Oh, yeah. And twenty-five bucks for someone to come let us in. (I hope he gets here soon.)
Our Spiderman plans, and tomorrow’s faire plans, are kaput. Kyeli and Pace and Sera waited with us for several hours to be sure we had a tow truck and a plan. They gave us all kinds of incredibly caring assistance and made my heart just bust. They gave and offered more than I am accustomed to having from actual blood family members. That, that breaks me. I stop knowing where to go from there, I just sit and feel it.
Lamb’s Auto in Cedar Park is actually pretty awesome. It even had free wireless.
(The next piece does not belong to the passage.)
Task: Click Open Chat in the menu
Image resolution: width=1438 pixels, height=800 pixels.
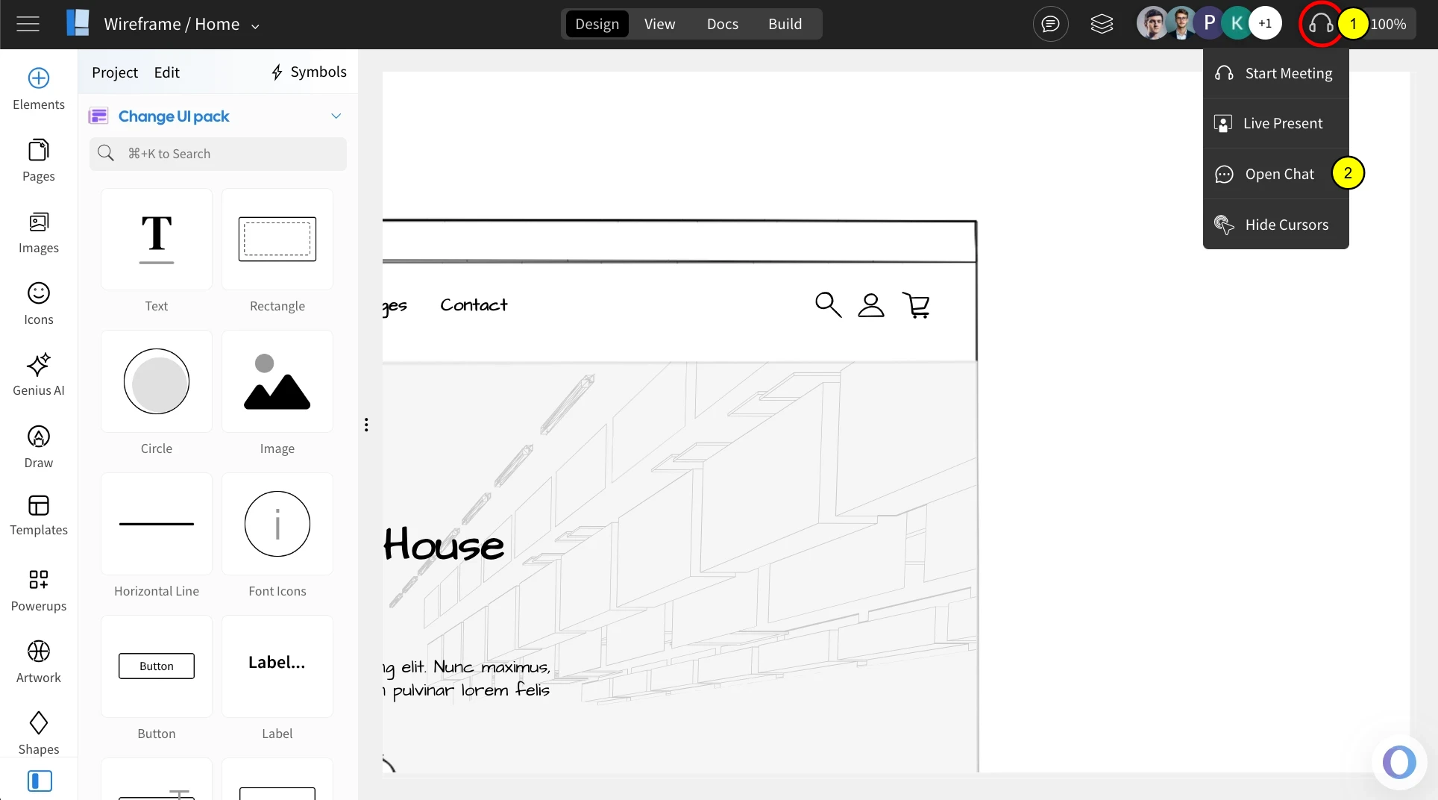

For that matter, so did Cedar Perk, the coffee shop where we went to internet-up a mechanic, and Popeye’s, where we ate while they took a look at the car. Thank heaven for Austin. We were seriously disturbed by the price of replacing battery cables, and Marty’s dad wasn’t sure we should actually have them fix it. Hell, I’m not sure either. But my alarms didn’t go off in that shop. And goddamnit, the guy at the desk drove us home. We chatted in the car. He was really friendly and helpful. That doesn’t lower the quote any, but by god it’s really something.
When we got in the gate and up the stairs, Marty realized that we’d forgotten to take the house key off the car ring. And I realized that not only had we forgotten all the toilet paper we bought… when we have none left in the house… but I’d forgotten to take the blueberries and vitamins out of the car, too. So my blueberries, and vitamins, and our only toilet paper, is all in Cedar Park.
We have tissues and paper towels… we have printer paper. (I’m being funny.) We have some vitamins. I mourn the loss of those delicious blueberries… but rancid blueberries can be replaced with fresh blueberries for six bucks. Maybe… I don’t know. I don’t know exactly what we’ll do.
It’s already five, and my laptop battery is dying. I’m going to ask Ragen about her mechanic and see if he would quote us the same. Marty can get us a six month 0% APR on the cost of the car repairs, which would cushion if not divert the killing blow to our finances. I don’t like it. But I wasn’t going to like the option we ended up with. It wasn’t one of those decisions.
I don’t like being in this position, and I can’t help but see the exquisite satire. The universe is taking care of us, yes it is. But damn if it isn’t going to make us work for it.